**** Data excerpts ****

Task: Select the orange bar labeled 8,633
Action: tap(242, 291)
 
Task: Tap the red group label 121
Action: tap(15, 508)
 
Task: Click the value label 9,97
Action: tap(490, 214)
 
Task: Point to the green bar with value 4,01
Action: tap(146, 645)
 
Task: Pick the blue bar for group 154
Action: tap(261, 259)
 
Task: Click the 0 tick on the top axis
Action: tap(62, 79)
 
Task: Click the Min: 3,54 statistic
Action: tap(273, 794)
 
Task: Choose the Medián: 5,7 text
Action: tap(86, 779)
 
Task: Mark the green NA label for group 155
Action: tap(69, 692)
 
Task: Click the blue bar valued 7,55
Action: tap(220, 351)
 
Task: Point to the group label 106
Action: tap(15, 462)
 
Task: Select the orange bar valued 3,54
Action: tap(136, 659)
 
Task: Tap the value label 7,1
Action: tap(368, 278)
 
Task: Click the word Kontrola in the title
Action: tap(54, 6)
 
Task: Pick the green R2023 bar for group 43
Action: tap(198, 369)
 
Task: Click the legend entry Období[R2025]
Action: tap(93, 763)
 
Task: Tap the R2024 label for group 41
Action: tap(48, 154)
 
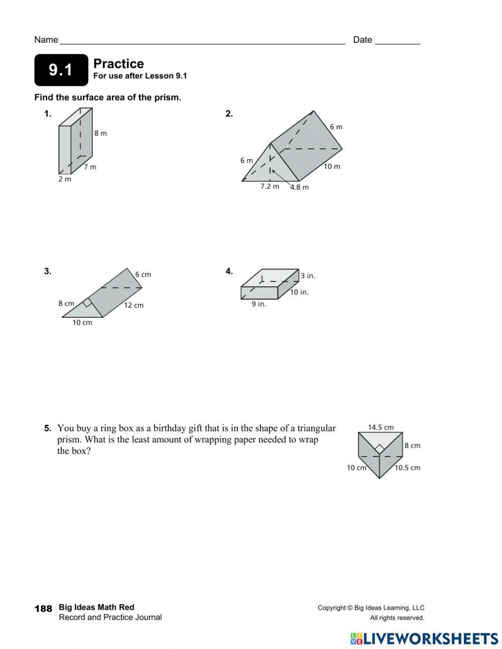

****

• [Do this] Reproduce the items verbatim from their first line up to and including the line with "Action: tap(93, 763)", and stop there.

• [Reply]
Task: Select the orange bar labeled 8,633
Action: tap(242, 291)
 
Task: Tap the red group label 121
Action: tap(15, 508)
 
Task: Click the value label 9,97
Action: tap(490, 214)
 
Task: Point to the green bar with value 4,01
Action: tap(146, 645)
 
Task: Pick the blue bar for group 154
Action: tap(261, 259)
 
Task: Click the 0 tick on the top axis
Action: tap(62, 79)
 
Task: Click the Min: 3,54 statistic
Action: tap(273, 794)
 
Task: Choose the Medián: 5,7 text
Action: tap(86, 779)
 
Task: Mark the green NA label for group 155
Action: tap(69, 692)
 
Task: Click the blue bar valued 7,55
Action: tap(220, 351)
 
Task: Point to the group label 106
Action: tap(15, 462)
 
Task: Select the orange bar valued 3,54
Action: tap(136, 659)
 
Task: Tap the value label 7,1
Action: tap(368, 278)
 
Task: Click the word Kontrola in the title
Action: tap(54, 6)
 
Task: Pick the green R2023 bar for group 43
Action: tap(198, 369)
 
Task: Click the legend entry Období[R2025]
Action: tap(93, 763)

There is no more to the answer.